Filamentous bacteriophage (also called phage) (Figure S1) is a filamentous and semi-flexible virus (~1 µm long and ~7 nm wide) that specifically infects bacteria and non-toxic to human beings. It can be pictured as a core-shell nanofiber with DNA as a core and an ordered array of coat protein as a sheath. We choose bacteriophage for the following reasons. First, bacteriophage is a monodisperse, one dimensional self-assembling nanofiber (Figures S1 and S2). This resembles the shape of collagen fibrils constituting the fibrous matrices in bone, offering the potential to serve as a template for forming 1D mineralized fibers. Second, the side wall of phage is self-assembled from several thousand copies of a major coat protein called pVIII (Figure S1 and Table S1). The periodically aligned peptides form a helically chiral surface. Third, the surface chemistry of the phage can be modified by genetically fusing a foreign peptide to each of the coat protein, providing the possibility to systematically study the mineralization on the scaffolds presenting different peptides. Lastly, phage is a new workforce in biomedicine as evidenced by two facts: (1) Recent human clinical trial discovered that bacteriophage will not induce obvious toxicity and immune response in human beings.26 (2) Recent animal study also suggests that the bacteriophage can carry drugs that are chemically tethered to its side wall, penetrate brain-blood barrier and then deliver the drug to the brain.27, 28 These facts suggest the non-toxicity of bacteriophage and it will be highly desirable to use phage-inorganic composites to fabricate biomaterials.
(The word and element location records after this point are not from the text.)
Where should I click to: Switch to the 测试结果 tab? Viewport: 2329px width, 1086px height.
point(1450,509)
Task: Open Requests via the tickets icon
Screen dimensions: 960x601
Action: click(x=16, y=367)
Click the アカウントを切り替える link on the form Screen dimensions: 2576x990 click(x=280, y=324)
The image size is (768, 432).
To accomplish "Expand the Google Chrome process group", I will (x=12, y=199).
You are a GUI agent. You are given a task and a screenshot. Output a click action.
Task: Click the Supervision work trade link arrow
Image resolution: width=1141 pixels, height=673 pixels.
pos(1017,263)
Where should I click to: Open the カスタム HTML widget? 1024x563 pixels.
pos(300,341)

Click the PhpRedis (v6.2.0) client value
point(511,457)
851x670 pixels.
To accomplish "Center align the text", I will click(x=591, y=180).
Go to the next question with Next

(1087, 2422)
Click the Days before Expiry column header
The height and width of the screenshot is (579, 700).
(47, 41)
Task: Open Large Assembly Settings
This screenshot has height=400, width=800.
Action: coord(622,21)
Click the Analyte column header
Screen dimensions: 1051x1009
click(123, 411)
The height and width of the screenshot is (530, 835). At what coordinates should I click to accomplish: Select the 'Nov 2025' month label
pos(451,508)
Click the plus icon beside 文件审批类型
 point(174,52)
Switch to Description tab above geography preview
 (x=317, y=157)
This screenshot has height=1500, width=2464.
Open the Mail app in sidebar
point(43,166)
Here wild type fd and M13 bacteriophage (Figure S1 and S2) were used as examples to demonstrate the capability of phage to direct the HAP nucleation. Fd phage is a polyelectrolyte with a contour length of L = 880 nm and a diameter of ϕ = 6.6 nm, consisting of a single-stranded DNA molecule packed in a sheath of ~4000 identical coat proteins (pVIII). The solution-exposed domain of pVIII of fd phage includes negatively charged amino acids (1 Glu and 3 Asp), making wild-type fd phage anionic (Table S1).29, 30 M13 is almost identical to fd. Its pVIII is different from that of fd in one amino acid (the 12th negatively charged residue (Asp) is replaced by a polar one (Asn); See Table S1 in the Supporting Information). In addition, M13 phage has ~2700 copies of pVIII.29 Thus, the negative charge of wild-type M13 phage is fewer than that of wild-type fd phage. Both fd and M13 phage can be amplified by infecting bacteria and purified by several rounds of centrifugation and precipitation.31

Scheme 1 illustrates the methodology adopted for the preparation of Ca2+-phage complex and nucleation of oriented HAP on the scaffold of Ca2+-phage bundles. First, addition of divalent calcium ions to a solution of anionic bacteriophage induced the assembly of bacteriophages into bundles because divalent Ca2+ ions served as a bridge to cross-link the anionic bacteriophages. The assembled Ca2+-phage bundles are less water soluble as the surface charges were neutralized through the electrostatic interaction between the calcium ions and the anionic groups on bacteriophage surface. Thus the Ca2+-phage assemblies can be separated out from the aqueous solution and purified by washing with water. In addition, because of the helical assembly of uniform coat protein32 and large-length-scale chirality33 of filamentous bacteriophages (Figure S1), calcium ions are expected to orderly coordinate with carboxylic acid residues on phage surface. The site-specific nucleation and growth of HAP crystals on bacteriophage surface are initiated when the purified Ca2+-phage bundles are incubated in a phosphate solution or in SBF. Oriented nucleation and growth of HAP nanocrystals is anticipated since the exposed peptide segment that chelates with calcium ions is flexible and at a small angle with the long axis of phage, and calcium ions are orderly pre-organized on the bacteriophage surface in the Ca2+-phage scaffold.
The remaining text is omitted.